**INSTRUCTIONS FOR THE TASK:** Read the entries below and pull out each line with the string "насоса".

─── SUPPLIED ENTRIES ───

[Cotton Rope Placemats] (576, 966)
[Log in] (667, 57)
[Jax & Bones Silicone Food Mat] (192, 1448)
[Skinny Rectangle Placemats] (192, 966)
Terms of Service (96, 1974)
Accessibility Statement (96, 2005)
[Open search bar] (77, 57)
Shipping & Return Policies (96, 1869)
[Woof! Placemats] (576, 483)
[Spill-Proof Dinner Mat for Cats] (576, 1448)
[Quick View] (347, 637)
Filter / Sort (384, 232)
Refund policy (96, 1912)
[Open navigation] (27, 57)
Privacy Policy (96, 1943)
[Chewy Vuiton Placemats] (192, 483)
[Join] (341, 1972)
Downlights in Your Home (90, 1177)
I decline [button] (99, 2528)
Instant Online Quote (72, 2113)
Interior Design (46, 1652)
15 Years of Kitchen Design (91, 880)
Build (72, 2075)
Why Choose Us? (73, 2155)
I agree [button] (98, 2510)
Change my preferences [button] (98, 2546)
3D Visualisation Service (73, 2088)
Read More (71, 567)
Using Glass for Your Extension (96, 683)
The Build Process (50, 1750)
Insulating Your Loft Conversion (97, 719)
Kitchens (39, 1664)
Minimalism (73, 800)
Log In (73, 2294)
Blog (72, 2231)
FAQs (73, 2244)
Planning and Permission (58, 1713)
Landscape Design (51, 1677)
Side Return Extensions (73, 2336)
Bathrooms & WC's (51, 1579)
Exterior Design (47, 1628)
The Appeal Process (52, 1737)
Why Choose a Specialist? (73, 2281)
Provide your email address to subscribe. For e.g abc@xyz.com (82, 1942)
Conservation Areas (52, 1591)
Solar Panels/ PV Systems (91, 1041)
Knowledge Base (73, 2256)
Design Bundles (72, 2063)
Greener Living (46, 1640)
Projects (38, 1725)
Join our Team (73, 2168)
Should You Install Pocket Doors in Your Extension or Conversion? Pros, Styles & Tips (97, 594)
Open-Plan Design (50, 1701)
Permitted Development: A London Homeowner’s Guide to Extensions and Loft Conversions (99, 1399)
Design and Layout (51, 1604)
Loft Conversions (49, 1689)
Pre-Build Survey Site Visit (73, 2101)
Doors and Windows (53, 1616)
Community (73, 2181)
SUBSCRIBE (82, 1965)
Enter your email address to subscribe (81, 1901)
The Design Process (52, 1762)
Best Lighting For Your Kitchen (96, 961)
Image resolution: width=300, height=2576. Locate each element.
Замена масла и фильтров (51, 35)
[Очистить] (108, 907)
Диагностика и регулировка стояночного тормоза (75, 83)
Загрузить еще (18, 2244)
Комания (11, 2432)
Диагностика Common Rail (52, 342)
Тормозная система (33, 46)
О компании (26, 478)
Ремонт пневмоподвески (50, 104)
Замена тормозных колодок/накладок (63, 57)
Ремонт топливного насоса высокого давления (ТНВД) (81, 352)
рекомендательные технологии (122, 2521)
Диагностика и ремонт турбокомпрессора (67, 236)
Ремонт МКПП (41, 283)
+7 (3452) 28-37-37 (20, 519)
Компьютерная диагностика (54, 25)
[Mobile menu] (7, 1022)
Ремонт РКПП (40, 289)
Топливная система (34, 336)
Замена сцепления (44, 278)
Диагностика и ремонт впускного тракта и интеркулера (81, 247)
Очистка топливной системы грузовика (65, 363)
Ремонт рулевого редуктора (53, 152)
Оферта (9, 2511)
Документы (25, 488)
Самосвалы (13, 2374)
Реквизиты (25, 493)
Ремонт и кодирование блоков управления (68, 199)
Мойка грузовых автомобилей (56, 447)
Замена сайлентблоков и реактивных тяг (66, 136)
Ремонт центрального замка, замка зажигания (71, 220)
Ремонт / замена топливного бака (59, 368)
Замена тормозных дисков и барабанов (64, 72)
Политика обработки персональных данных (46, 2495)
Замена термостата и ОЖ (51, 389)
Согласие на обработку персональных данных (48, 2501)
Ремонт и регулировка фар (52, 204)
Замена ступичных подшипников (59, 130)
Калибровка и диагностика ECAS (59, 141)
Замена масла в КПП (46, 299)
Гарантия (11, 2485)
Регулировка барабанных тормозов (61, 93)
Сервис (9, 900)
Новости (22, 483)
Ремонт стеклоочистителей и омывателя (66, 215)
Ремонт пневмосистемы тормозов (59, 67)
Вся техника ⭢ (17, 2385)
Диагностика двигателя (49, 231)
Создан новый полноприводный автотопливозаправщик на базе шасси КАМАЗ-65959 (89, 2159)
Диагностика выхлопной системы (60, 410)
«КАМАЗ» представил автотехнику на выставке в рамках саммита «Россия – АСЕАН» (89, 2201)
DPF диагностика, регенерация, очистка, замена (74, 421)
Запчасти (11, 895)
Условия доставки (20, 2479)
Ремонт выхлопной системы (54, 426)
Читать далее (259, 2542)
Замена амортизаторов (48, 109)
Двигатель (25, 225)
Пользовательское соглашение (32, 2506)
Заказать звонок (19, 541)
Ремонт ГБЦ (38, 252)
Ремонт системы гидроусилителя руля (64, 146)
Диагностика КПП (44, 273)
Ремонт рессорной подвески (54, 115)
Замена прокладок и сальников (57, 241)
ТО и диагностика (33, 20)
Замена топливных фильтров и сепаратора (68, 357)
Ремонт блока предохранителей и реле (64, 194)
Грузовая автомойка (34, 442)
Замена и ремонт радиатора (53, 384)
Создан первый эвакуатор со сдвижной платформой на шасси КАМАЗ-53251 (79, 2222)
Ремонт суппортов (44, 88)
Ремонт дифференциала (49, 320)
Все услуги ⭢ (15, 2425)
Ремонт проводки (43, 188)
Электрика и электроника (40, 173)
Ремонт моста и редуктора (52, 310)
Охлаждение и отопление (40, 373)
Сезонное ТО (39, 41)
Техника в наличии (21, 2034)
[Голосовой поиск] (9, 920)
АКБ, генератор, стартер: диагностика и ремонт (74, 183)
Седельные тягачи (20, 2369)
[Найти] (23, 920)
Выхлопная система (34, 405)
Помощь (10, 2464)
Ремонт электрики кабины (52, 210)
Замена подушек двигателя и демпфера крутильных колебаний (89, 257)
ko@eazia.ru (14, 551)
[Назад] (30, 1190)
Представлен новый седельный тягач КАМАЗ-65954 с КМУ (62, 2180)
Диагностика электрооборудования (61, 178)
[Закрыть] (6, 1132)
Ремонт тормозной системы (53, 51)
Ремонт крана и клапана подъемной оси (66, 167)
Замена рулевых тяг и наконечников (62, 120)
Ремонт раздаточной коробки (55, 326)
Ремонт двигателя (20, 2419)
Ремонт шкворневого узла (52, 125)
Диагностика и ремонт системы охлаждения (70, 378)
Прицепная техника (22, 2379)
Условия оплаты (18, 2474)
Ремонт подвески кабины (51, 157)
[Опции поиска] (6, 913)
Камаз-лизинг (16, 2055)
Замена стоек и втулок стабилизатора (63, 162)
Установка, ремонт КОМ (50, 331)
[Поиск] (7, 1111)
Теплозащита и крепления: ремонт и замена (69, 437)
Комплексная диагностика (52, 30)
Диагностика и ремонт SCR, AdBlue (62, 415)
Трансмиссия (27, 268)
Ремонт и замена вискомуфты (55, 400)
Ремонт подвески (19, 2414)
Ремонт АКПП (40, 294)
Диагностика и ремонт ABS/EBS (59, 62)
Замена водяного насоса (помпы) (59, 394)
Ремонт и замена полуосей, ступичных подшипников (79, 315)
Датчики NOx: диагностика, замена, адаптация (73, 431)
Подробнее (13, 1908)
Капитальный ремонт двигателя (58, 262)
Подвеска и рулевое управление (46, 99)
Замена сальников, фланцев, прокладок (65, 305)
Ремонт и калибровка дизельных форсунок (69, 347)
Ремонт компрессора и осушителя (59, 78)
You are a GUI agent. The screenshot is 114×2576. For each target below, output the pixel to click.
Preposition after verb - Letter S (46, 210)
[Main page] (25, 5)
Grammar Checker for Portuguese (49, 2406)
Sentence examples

───

**RESPONSE AREA:**
Ремонт топливного насоса высокого давления (ТНВД) (81, 352)
Замена водяного насоса (помпы) (59, 394)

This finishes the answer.